> _Exercise goal_
Reproduce the following material verbatim, preserving every line without alteration.

> _Raw data_

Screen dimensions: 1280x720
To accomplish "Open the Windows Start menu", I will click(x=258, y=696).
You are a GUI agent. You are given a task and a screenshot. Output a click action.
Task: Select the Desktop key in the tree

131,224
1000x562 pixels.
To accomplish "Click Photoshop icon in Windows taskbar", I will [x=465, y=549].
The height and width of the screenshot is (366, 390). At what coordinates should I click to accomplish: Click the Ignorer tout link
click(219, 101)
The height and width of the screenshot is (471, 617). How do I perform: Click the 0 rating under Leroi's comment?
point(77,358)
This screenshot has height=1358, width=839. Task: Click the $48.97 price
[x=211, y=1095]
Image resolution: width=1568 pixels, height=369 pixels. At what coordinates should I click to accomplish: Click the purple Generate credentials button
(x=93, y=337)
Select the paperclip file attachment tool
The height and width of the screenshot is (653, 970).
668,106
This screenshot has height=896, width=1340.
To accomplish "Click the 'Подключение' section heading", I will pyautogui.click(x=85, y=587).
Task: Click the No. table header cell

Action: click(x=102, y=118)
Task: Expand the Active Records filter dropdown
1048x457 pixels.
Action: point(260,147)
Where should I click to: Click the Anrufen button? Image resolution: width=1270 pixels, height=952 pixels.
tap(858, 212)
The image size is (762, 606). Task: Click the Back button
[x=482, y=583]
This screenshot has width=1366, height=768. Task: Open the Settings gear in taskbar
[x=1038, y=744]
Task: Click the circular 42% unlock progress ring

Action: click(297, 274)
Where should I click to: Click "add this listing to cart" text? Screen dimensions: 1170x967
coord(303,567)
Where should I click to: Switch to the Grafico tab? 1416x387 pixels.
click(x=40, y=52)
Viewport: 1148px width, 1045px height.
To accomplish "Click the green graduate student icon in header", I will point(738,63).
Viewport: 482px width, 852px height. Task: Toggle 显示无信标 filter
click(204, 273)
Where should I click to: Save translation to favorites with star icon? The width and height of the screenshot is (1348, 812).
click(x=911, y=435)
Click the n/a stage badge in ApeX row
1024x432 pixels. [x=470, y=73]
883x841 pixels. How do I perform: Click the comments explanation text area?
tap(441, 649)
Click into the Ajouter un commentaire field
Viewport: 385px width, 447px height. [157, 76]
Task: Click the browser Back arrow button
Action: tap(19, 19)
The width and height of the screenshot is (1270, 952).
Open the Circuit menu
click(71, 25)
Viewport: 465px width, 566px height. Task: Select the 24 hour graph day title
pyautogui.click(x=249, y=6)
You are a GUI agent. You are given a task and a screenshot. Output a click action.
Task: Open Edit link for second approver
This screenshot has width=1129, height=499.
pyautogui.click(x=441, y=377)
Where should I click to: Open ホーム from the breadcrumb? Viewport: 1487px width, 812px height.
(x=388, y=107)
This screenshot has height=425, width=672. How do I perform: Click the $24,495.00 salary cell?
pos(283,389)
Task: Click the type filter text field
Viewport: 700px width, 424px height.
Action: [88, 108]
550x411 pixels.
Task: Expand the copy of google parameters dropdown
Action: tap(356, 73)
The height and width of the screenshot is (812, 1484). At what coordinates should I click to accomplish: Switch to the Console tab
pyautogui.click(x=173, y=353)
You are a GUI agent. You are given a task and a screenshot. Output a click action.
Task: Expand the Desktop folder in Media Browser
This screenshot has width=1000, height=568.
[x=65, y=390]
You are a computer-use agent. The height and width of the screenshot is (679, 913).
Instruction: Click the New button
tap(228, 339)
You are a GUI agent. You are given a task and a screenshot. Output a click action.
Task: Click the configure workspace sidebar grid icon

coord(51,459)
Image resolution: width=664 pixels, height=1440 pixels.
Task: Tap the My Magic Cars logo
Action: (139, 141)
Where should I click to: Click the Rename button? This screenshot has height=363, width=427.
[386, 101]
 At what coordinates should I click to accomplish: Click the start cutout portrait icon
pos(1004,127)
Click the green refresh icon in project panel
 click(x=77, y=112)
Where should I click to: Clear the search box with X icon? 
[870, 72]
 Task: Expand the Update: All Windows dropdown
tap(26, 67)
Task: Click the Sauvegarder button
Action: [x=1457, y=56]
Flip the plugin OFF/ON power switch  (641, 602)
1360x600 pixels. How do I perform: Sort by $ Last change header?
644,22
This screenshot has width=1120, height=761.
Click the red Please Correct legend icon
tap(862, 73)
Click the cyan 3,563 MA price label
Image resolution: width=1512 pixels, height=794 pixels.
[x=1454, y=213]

> _Written answer_
Screen dimensions: 1280x720
To accomplish "Open the Windows Start menu", I will click(x=258, y=696).
You are a GUI agent. You are given a task and a screenshot. Output a click action.
Task: Select the Desktop key in the tree

131,224
1000x562 pixels.
To accomplish "Click Photoshop icon in Windows taskbar", I will [x=465, y=549].
The height and width of the screenshot is (366, 390). At what coordinates should I click to accomplish: Click the Ignorer tout link
click(219, 101)
The height and width of the screenshot is (471, 617). How do I perform: Click the 0 rating under Leroi's comment?
point(77,358)
This screenshot has height=1358, width=839. Task: Click the $48.97 price
[x=211, y=1095]
Image resolution: width=1568 pixels, height=369 pixels. At what coordinates should I click to accomplish: Click the purple Generate credentials button
(x=93, y=337)
Select the paperclip file attachment tool
The height and width of the screenshot is (653, 970).
668,106
This screenshot has height=896, width=1340.
To accomplish "Click the 'Подключение' section heading", I will pyautogui.click(x=85, y=587).
Task: Click the No. table header cell

Action: click(x=102, y=118)
Task: Expand the Active Records filter dropdown
1048x457 pixels.
Action: point(260,147)
Where should I click to: Click the Anrufen button? Image resolution: width=1270 pixels, height=952 pixels.
tap(858, 212)
The image size is (762, 606). Task: Click the Back button
[x=482, y=583]
This screenshot has width=1366, height=768. Task: Open the Settings gear in taskbar
[x=1038, y=744]
Task: Click the circular 42% unlock progress ring

Action: click(297, 274)
Where should I click to: Click "add this listing to cart" text? Screen dimensions: 1170x967
coord(303,567)
Where should I click to: Switch to the Grafico tab? 1416x387 pixels.
click(x=40, y=52)
Viewport: 1148px width, 1045px height.
To accomplish "Click the green graduate student icon in header", I will point(738,63).
Viewport: 482px width, 852px height. Task: Toggle 显示无信标 filter
click(204, 273)
Where should I click to: Save translation to favorites with star icon? The width and height of the screenshot is (1348, 812).
click(x=911, y=435)
Click the n/a stage badge in ApeX row
1024x432 pixels. [x=470, y=73]
883x841 pixels. How do I perform: Click the comments explanation text area?
tap(441, 649)
Click into the Ajouter un commentaire field
Viewport: 385px width, 447px height. [157, 76]
Task: Click the browser Back arrow button
Action: tap(19, 19)
The width and height of the screenshot is (1270, 952).
Open the Circuit menu
click(71, 25)
Viewport: 465px width, 566px height. Task: Select the 24 hour graph day title
pyautogui.click(x=249, y=6)
You are a GUI agent. You are given a task and a screenshot. Output a click action.
Task: Open Edit link for second approver
This screenshot has width=1129, height=499.
pyautogui.click(x=441, y=377)
Where should I click to: Open ホーム from the breadcrumb? Viewport: 1487px width, 812px height.
(x=388, y=107)
This screenshot has height=425, width=672. How do I perform: Click the $24,495.00 salary cell?
pos(283,389)
Task: Click the type filter text field
Viewport: 700px width, 424px height.
Action: [88, 108]
550x411 pixels.
Task: Expand the copy of google parameters dropdown
Action: tap(356, 73)
The height and width of the screenshot is (812, 1484). At what coordinates should I click to accomplish: Switch to the Console tab
pyautogui.click(x=173, y=353)
You are a GUI agent. You are given a task and a screenshot. Output a click action.
Task: Expand the Desktop folder in Media Browser
This screenshot has width=1000, height=568.
[x=65, y=390]
You are a computer-use agent. The height and width of the screenshot is (679, 913).
Instruction: Click the New button
tap(228, 339)
You are a GUI agent. You are given a task and a screenshot. Output a click action.
Task: Click the configure workspace sidebar grid icon

coord(51,459)
Image resolution: width=664 pixels, height=1440 pixels.
Task: Tap the My Magic Cars logo
Action: (139, 141)
Where should I click to: Click the Rename button? This screenshot has height=363, width=427.
[386, 101]
 At what coordinates should I click to accomplish: Click the start cutout portrait icon
pos(1004,127)
Click the green refresh icon in project panel
 click(x=77, y=112)
Where should I click to: Clear the search box with X icon? 
[870, 72]
 Task: Expand the Update: All Windows dropdown
tap(26, 67)
Task: Click the Sauvegarder button
Action: [x=1457, y=56]
Flip the plugin OFF/ON power switch  (641, 602)
1360x600 pixels. How do I perform: Sort by $ Last change header?
644,22
This screenshot has width=1120, height=761.
Click the red Please Correct legend icon
tap(862, 73)
Click the cyan 3,563 MA price label
Image resolution: width=1512 pixels, height=794 pixels.
[x=1454, y=213]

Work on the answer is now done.